Balancing the apple cart
Although the military aspects of the peace deal have been well-implemented, its civilian elements are tougher to enforce, due, in part, to the international character of the Bosnian project.
The many countries, agencies, and civilian and military personnel charged with keeping peace, rebuilding infrastructure, and overseeing the creation of a government have their own ideas about what should be done.
But the effort has gone smoothly, largely because decisionmakers have shied away from enforcing key provisions of the deal for fear of upsetting the careful balance between the many nations involved. The London conferees will look at the following issues and try to decide on responses.
Of 74 people indicted by the international war crimes tribunal at The Hague, 67 are still free. IFOR's political masters - the United States most of all - have decided not to risk soldiers' lives to arrest them.
But many observers feel the integrity of the peace process is threatened by the continued impunity of these alleged architects of ethnic cleansing and genocide.
Some arrests are likely. One of the most prominent indictees, Gen. Ratko Mladic, quit the leadership of the Bosnian Serb army in November after a political battle with the civilian leadership. Without the army to protect him, IFOR may be more willing to arrest him.
The other major indictee is former Bosnian Serb president Radovan Karadzic, who quit under international pressure.
Although the rhetoric calling for the arrest of the indictees has recently increased, unless the international community is willing to risk harm to its troops, it is unlikely to make many arrests.
Bosnia is still divided into three hostile parts: Republika Srpska, controlled by Bosnian Serbs; the self-styled "Croatian Republic of Herceg-Bosna," with ties to Croatia; and the Muslim-led remainder. Under Dayton, Herceg-Bosna and the Muslim area have formed the Muslim-Croat Federation, but this link is tenuous.
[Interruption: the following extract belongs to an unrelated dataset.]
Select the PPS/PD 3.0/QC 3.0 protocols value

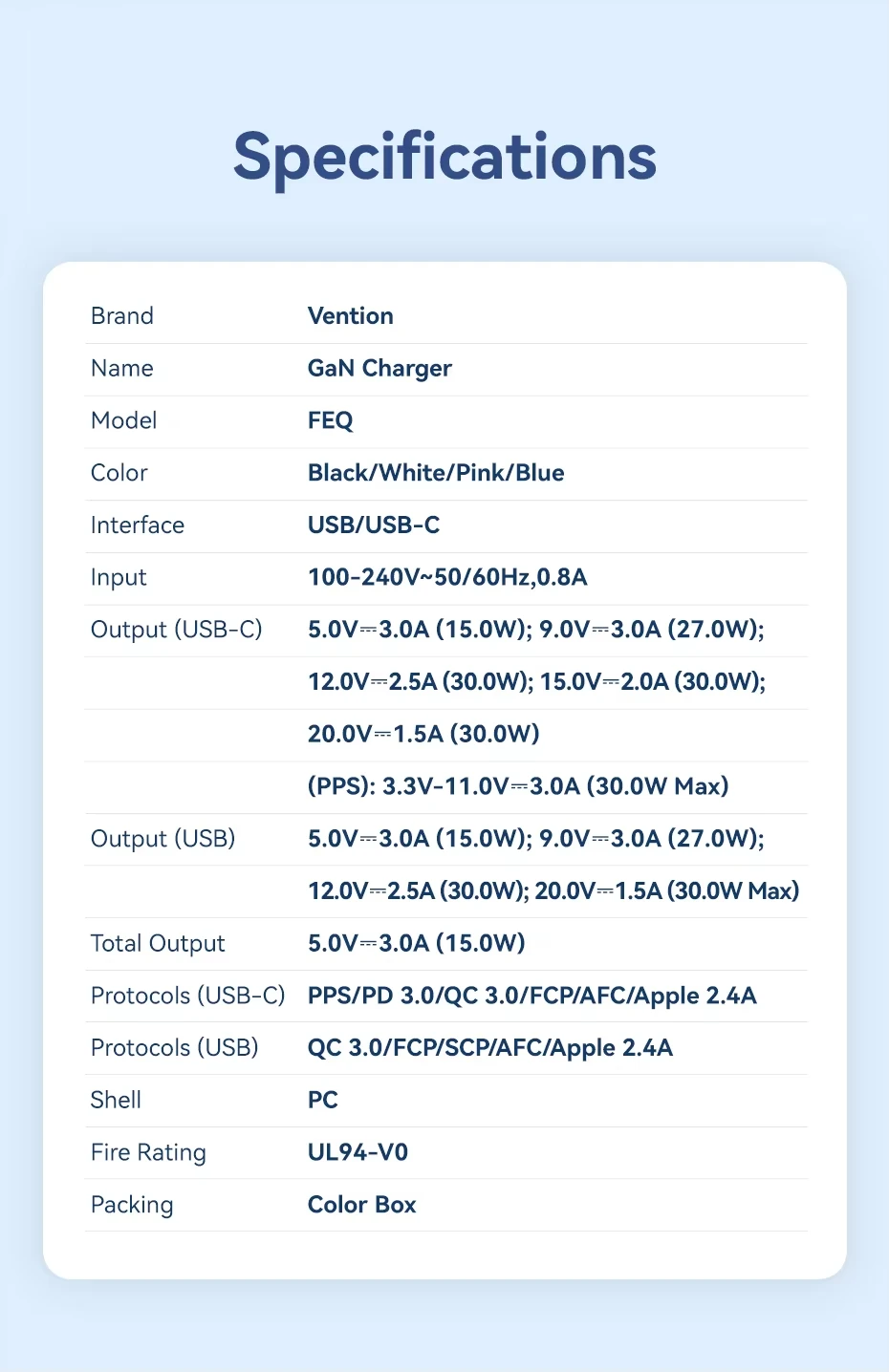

Bosnian Serb and Bosnian Croat leaders oppose integration of their ethnically purified statelets and only cooperate because of international pressure. Despite assurances in the Dayton deal, travelers crossing ethnic lines are often subject to violence or official intimidation.
The London group must decide whether to involve the international community in trying to blur differences among the sides. This might entail abolishing the different license plates, which show the driver's home region and likely ethnicity; or reconnecting phones lines between the three ethnic areas.
The leaders of Herceg-Bosna and Republika Srpska have refused to allow the refugees they "ethnically cleansed" during the war to return home.
This violation of the Dayton deal has meant that only 220,000 of about 3 million war refugees have returned home, almost all of them to areas now controlled by their ethnic group. Meanwhile, 90,000 more people have been forced out of their homes.
Western governments have told IFOR not to enforce refugee returns, for fear of conflict. "If you need combat soldiers to escort you to your residence, its not the kind of place where you're really going to feel at home," says an IFOR spokesman.
Elections are less than free
Most agree that the Sept. 14 parliamentary and presidential elections occurred in an undemocratic climate and had dubious results. The vote also empowered nationalist parties. After much wrangling, however, Serbs, Muslims, and Croats agreed last month to the structure of a multiethnic government. The London conferees must decide how important fair elections are, because municipal elections are scheduled for spring.